Please write out exactly the lines of the data below from the line holding "The height and width of the screenshot is (616, 1080)." through the line holding "This screenshot has width=1080, height=466.", and leave out the rest.
_ _ _
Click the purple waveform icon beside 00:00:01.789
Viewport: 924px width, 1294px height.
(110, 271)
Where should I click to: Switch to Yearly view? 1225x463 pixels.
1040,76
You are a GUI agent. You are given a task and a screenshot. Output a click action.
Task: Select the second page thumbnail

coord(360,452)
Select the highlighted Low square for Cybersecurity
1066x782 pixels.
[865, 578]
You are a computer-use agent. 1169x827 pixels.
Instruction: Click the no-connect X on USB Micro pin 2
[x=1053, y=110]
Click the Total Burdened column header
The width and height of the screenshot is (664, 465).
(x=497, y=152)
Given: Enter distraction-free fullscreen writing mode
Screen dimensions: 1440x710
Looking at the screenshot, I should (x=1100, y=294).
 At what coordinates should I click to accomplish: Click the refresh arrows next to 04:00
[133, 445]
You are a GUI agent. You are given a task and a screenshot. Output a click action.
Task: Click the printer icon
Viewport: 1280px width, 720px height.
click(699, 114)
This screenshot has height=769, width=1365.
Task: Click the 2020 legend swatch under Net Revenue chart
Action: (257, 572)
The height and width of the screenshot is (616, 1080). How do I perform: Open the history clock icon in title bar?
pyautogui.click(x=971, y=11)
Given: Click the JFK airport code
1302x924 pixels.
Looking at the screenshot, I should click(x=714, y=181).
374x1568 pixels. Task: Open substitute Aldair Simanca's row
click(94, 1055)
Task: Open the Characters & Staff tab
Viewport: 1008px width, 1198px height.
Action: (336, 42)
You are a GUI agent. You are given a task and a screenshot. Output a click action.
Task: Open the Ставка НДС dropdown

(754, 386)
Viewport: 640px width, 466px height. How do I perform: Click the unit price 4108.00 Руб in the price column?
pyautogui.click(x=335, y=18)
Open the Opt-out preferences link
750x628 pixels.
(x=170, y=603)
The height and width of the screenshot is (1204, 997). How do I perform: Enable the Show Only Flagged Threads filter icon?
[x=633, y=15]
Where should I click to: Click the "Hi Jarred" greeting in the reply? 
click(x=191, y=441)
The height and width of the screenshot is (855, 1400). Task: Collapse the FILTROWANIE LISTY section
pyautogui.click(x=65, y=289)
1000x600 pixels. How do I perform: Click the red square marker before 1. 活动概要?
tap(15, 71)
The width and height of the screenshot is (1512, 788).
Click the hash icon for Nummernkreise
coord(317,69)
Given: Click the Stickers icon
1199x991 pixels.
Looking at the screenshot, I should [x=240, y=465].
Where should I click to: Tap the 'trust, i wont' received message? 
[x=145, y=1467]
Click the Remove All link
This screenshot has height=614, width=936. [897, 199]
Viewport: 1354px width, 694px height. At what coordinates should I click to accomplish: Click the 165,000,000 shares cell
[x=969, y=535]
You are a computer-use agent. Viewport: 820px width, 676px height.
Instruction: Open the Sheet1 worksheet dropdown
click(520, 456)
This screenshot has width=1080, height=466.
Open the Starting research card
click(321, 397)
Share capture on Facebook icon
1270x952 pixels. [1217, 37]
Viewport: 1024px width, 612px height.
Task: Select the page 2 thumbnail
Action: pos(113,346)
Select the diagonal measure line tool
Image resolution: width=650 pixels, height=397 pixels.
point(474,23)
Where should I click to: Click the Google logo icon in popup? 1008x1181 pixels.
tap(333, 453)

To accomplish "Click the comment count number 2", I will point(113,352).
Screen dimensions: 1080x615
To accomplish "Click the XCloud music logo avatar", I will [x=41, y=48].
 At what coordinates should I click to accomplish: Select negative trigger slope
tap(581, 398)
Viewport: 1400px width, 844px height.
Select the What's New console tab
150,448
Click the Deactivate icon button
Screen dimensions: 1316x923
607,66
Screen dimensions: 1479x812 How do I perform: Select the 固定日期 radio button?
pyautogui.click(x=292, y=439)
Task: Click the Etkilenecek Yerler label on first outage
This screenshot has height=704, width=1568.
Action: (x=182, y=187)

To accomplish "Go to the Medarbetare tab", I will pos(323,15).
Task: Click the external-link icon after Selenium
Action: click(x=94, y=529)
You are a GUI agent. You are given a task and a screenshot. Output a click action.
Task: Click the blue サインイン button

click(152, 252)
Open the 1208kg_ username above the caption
_ _ _
### SOLVED PROBLEM
The height and width of the screenshot is (616, 1080). How do I perform: Open the history clock icon in title bar?
pyautogui.click(x=971, y=11)
Given: Click the JFK airport code
1302x924 pixels.
Looking at the screenshot, I should click(x=714, y=181).
374x1568 pixels. Task: Open substitute Aldair Simanca's row
click(94, 1055)
Task: Open the Characters & Staff tab
Viewport: 1008px width, 1198px height.
Action: (336, 42)
You are a GUI agent. You are given a task and a screenshot. Output a click action.
Task: Open the Ставка НДС dropdown

(754, 386)
Viewport: 640px width, 466px height. How do I perform: Click the unit price 4108.00 Руб in the price column?
pyautogui.click(x=335, y=18)
Open the Opt-out preferences link
750x628 pixels.
(x=170, y=603)
The height and width of the screenshot is (1204, 997). How do I perform: Enable the Show Only Flagged Threads filter icon?
[x=633, y=15]
Where should I click to: Click the "Hi Jarred" greeting in the reply? 
click(x=191, y=441)
The height and width of the screenshot is (855, 1400). Task: Collapse the FILTROWANIE LISTY section
pyautogui.click(x=65, y=289)
1000x600 pixels. How do I perform: Click the red square marker before 1. 活动概要?
tap(15, 71)
The width and height of the screenshot is (1512, 788).
Click the hash icon for Nummernkreise
coord(317,69)
Given: Click the Stickers icon
1199x991 pixels.
Looking at the screenshot, I should [x=240, y=465].
Where should I click to: Tap the 'trust, i wont' received message? 
[x=145, y=1467]
Click the Remove All link
This screenshot has height=614, width=936. [897, 199]
Viewport: 1354px width, 694px height. At what coordinates should I click to accomplish: Click the 165,000,000 shares cell
[x=969, y=535]
You are a computer-use agent. Viewport: 820px width, 676px height.
Instruction: Open the Sheet1 worksheet dropdown
click(520, 456)
This screenshot has width=1080, height=466.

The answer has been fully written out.